As far as the Challenger's concerned......Dodge can do the same thing.....they used to fit Stage III Turbos in their top rung Daytonas back in the day.....(then again, the Challenger is a ****** pig....so I dunno)

Or how about a Camaro Duramax 4.5L V8 against a Mustang GTD Twin-turbo diesel, the folks of Diesel Power Magazine imagined even more from what I spotted at http://www.dieselpowermag.com/news/0803dp_diesel_transformation/page_2.html

Ford Mustang GT500Lion 5.0L Twin-Turbo V-8If the dodge viper and audi r8 are "halo" cars that get people into dealerships to buy other cars, then the ford Mustang is an icon because it gets people excited about the blue Oval brand, and the sales actually help the company's bottom line.

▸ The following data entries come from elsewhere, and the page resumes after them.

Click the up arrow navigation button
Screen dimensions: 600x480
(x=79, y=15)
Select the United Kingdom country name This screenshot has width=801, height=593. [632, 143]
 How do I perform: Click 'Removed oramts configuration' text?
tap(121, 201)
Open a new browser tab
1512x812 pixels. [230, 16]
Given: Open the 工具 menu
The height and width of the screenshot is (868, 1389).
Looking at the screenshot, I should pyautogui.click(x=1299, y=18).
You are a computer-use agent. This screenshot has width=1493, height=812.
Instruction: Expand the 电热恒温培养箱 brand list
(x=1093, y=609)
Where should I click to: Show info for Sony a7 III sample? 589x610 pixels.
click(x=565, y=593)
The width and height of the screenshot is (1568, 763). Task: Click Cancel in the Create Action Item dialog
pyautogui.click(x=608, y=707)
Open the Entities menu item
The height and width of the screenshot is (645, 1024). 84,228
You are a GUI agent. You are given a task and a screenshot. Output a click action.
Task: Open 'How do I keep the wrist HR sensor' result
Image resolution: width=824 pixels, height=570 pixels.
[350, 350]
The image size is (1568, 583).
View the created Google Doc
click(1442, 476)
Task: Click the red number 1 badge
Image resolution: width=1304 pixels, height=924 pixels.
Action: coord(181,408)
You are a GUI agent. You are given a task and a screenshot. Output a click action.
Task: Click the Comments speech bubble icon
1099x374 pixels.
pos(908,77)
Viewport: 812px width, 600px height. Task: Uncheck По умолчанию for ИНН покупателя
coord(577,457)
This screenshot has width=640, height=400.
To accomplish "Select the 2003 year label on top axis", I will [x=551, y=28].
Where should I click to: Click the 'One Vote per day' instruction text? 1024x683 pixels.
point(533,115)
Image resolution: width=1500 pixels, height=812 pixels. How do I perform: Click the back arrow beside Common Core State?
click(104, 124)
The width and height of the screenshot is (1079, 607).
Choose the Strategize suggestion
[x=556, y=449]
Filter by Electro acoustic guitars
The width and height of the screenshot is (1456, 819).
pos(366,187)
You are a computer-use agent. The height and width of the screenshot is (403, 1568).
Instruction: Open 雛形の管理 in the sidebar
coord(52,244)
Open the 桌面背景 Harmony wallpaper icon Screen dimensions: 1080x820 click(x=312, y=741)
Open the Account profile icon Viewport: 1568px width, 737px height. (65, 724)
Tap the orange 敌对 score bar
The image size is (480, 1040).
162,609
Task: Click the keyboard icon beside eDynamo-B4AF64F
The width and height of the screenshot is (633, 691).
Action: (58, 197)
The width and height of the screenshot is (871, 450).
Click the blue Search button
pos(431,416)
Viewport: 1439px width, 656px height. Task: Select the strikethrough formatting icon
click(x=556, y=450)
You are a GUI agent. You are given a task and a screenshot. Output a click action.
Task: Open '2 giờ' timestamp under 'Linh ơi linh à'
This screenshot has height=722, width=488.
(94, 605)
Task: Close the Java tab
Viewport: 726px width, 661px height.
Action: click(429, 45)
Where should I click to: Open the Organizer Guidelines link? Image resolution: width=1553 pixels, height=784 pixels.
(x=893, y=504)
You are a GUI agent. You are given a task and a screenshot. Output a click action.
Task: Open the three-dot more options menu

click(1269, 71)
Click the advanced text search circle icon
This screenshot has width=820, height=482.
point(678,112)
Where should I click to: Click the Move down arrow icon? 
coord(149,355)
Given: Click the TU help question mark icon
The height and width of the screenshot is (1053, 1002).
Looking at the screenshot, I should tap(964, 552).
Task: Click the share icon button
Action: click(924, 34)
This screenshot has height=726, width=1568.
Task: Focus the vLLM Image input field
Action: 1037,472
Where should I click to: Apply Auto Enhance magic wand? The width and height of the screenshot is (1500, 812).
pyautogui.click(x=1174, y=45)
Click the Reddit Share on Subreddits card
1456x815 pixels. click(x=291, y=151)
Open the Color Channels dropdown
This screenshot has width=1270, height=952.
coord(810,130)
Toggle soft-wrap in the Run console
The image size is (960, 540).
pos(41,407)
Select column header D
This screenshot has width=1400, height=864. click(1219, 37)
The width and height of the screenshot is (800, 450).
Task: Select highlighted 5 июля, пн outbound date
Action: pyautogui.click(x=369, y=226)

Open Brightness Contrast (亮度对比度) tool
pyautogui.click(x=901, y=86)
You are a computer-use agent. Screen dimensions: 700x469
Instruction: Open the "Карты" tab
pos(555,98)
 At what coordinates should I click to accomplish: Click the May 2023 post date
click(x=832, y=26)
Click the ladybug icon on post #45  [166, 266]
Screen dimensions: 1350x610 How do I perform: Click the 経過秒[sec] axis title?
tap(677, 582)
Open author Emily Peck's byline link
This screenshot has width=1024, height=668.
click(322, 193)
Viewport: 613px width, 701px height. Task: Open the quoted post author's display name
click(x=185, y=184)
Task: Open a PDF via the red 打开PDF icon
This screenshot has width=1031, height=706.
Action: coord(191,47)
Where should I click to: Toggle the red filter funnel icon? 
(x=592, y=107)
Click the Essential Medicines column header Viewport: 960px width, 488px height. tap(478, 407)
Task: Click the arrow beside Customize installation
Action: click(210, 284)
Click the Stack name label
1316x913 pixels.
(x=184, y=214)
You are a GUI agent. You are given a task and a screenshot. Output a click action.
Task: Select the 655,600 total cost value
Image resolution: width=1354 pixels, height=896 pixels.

It would be interesting to see a Mustang Gt500 equipped with the ultra-modern Lion v-8 twin-turbo diesel that's being used overseas. It's got a CGI block, twin variable geometry turbos, common-rail fueling, piezo injectors, and could be stroked out to 5.0L (just for sentimental reasons). In the 4.4L configuration, the Lion is rated at 350 hp and 500 lb-ft of torque (20 lb-ft more than the supercharged 4.6L gasser), so it's fun to imagine, at the twist of a button another 100 lb-ft of torque, or economy-car fuel mileage is available.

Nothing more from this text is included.